
        Chaque personnage a son ambiguïté propre. Aucun d’eux n’est secondaire, ni mis à l’écart. Chacun a son rôle, son intériorité. D’abord Louis. Louis qui était parti, qui s’était échappé de cette ambiance lourde pour vivre loin, pour respirer. Mais l’on sent que cet éloignement ne l’a pas libéré. Il est toujours prisonnier des mots qu’il n’a pas su dire aux membres de sa famille. Tout le long du film, l'on sent le nœud qu’il a dans la gorge, l'on sent qu’il voudrait s’exprimer, dire à sa famille ce qu’il ressent, qu’il les aime, qu’il a besoin d’eux ; mais il n’y arrive pas. Jusqu’au bout, nous sommes tenus en haleine : va-t-il avouer sa maladie à sa famille, y arrivera-t-il ?

       Les autres personnages du film témoignent du blocage qui existe dans cette famille. Tout d’abord, Suzanne (Léa Seydoux), la fille cadette. Celle qui, trop jeune quand Louis est parti, veut profiter de chaque instant, veut nouer des liens mais surtout celle qui veut comprendre. Elle voit le retour de Louis comme une bouffée d’oxygène, comme l’élément déclencheur de toutes les révélations, ce qui va crever l’abcès bloquant cette famille. Celle qui ne supporte pas la situation, qui se révolte, qui éclate en premier, mais qui ne semble pas entendue.

        La mère, Martine (Nathalie Baye), joue un rôle de médiateur. C’est le type même de la femme qui n’en peut plus, qui voudrait que cela change, qui essaye de s’échapper cuisinant, en faisant de l’aérobic, en essayant de faire comme si tout allait bien, comme si tout cela n’était qu’un repas de famille tout ce qu’il y a de plus classique. C’est la seule qui s’ouvre vraiment, dans sa discussion avec Louis dans le cabanon. Elle invite ses deux fils à se parler, de toute son âme, comme si c’était le dernier acte qu’elle pouvait accomplir en tant que mère.

::::

VOS CONSIGNES: Reproduisez fidèlement le passage sur les personnages du film, en commençant à « La mère, Martine » et en terminant à « tant que mère. ». Les lignes ne jouent aucun rôle dans ce travail.

::::

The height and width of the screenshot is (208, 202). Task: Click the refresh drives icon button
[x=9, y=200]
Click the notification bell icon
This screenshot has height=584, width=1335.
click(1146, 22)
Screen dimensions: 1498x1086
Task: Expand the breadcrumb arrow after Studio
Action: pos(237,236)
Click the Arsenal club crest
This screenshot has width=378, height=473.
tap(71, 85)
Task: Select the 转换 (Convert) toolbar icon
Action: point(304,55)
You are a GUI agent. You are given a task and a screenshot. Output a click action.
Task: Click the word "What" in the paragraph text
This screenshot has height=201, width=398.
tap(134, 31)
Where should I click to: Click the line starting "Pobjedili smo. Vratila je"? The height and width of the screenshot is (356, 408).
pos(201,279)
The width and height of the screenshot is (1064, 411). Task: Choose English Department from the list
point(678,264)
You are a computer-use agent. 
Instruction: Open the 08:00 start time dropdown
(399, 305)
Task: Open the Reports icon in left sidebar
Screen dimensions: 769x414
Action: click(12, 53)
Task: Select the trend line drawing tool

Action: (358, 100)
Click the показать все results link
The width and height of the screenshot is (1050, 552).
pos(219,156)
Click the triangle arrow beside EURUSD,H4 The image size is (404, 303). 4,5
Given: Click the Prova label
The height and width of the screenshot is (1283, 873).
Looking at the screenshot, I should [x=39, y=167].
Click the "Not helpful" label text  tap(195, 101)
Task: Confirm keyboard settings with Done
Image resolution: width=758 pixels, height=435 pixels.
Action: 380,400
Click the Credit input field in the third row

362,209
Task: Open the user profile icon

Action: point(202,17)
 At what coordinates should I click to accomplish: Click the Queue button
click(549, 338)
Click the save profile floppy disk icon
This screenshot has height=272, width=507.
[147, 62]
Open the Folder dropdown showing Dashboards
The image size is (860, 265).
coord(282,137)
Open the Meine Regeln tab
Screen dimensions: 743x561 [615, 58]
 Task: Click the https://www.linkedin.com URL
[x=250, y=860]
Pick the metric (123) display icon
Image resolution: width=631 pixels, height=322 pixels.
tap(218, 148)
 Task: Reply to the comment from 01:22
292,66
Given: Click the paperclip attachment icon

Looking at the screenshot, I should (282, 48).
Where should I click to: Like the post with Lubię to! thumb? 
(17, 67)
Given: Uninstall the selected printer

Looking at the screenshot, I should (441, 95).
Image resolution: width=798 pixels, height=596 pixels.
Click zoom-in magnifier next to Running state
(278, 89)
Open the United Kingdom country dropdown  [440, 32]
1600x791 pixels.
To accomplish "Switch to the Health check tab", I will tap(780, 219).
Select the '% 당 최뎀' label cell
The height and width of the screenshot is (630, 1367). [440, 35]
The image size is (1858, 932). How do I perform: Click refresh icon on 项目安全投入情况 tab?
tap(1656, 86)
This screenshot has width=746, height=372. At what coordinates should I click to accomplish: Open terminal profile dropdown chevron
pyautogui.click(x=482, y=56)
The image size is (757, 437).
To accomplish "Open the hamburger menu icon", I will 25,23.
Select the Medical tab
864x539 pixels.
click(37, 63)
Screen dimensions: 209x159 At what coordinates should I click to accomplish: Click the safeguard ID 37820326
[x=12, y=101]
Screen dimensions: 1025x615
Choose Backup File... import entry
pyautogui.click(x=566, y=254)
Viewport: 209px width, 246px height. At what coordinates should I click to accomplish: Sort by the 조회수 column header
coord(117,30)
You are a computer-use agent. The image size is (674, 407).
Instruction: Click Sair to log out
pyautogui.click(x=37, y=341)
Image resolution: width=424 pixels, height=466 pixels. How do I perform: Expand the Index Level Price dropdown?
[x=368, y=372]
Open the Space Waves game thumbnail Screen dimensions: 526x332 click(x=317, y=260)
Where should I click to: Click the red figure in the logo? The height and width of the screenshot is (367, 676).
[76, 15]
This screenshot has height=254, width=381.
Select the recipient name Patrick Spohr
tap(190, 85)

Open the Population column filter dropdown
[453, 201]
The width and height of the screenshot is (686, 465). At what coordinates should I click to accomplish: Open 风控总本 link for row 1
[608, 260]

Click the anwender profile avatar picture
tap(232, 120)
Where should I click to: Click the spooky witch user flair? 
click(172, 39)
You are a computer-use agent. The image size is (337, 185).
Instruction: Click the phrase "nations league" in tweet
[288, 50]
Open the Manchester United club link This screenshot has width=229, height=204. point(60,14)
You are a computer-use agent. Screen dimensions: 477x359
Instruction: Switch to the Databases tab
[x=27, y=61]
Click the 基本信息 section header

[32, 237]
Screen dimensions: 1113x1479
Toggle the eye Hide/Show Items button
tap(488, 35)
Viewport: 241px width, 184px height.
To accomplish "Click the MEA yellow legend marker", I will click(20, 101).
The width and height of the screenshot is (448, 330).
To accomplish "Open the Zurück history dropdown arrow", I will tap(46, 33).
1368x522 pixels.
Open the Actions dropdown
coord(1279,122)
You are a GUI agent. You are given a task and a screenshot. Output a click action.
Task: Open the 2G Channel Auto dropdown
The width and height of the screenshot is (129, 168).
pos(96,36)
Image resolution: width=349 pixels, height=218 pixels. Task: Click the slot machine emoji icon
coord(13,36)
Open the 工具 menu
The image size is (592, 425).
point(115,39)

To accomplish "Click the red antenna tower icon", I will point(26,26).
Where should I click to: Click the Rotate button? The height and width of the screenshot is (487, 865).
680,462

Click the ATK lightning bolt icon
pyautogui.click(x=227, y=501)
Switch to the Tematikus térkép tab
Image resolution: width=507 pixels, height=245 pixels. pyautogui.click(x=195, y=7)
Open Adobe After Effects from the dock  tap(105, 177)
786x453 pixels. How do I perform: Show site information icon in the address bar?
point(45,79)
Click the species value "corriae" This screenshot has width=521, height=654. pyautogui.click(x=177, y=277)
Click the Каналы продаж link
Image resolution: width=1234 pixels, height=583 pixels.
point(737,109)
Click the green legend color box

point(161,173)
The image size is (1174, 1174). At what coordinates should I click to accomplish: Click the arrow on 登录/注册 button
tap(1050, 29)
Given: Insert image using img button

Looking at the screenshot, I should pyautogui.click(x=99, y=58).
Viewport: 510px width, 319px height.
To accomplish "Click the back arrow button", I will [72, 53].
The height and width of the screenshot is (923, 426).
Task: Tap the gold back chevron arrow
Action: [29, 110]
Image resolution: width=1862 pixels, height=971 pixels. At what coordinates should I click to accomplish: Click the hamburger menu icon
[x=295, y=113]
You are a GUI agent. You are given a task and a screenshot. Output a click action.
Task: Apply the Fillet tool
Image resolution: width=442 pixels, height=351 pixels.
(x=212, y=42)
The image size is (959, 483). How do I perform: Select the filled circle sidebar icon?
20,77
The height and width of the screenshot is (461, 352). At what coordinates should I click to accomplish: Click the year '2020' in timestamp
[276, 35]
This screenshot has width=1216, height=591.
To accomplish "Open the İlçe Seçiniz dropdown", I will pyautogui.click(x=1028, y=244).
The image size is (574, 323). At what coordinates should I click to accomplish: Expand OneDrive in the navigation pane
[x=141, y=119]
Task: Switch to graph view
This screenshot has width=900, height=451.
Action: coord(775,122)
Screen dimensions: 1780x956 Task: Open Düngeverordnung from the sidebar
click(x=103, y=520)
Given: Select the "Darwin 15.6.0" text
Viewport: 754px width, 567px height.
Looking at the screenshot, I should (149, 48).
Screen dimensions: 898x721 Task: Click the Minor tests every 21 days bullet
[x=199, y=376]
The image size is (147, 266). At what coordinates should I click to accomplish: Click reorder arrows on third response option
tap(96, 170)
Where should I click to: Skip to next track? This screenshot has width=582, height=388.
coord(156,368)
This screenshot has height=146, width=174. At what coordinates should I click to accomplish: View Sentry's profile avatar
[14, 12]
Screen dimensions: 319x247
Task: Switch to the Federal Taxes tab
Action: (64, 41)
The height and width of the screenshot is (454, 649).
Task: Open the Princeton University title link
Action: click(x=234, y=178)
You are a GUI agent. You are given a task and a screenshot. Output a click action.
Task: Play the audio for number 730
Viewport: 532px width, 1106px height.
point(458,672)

::::

RÉPONSE RÉDIGÉE:
La mère, Martine (Nathalie Baye), joue un rôle de médiateur. C’est le type même de la femme qui n’en peut plus, qui voudrait que cela change, qui essaye de s’échapper cuisinant, en faisant de l’aérobic, en essayant de faire comme si tout allait bien, comme si tout cela n’était qu’un repas de famille tout ce qu’il y a de plus classique. C’est la seule qui s’ouvre vraiment, dans sa discussion avec Louis dans le cabanon. Elle invite ses deux fils à se parler, de toute son âme, comme si c’était le dernier acte qu’elle pouvait accomplir en tant que mère.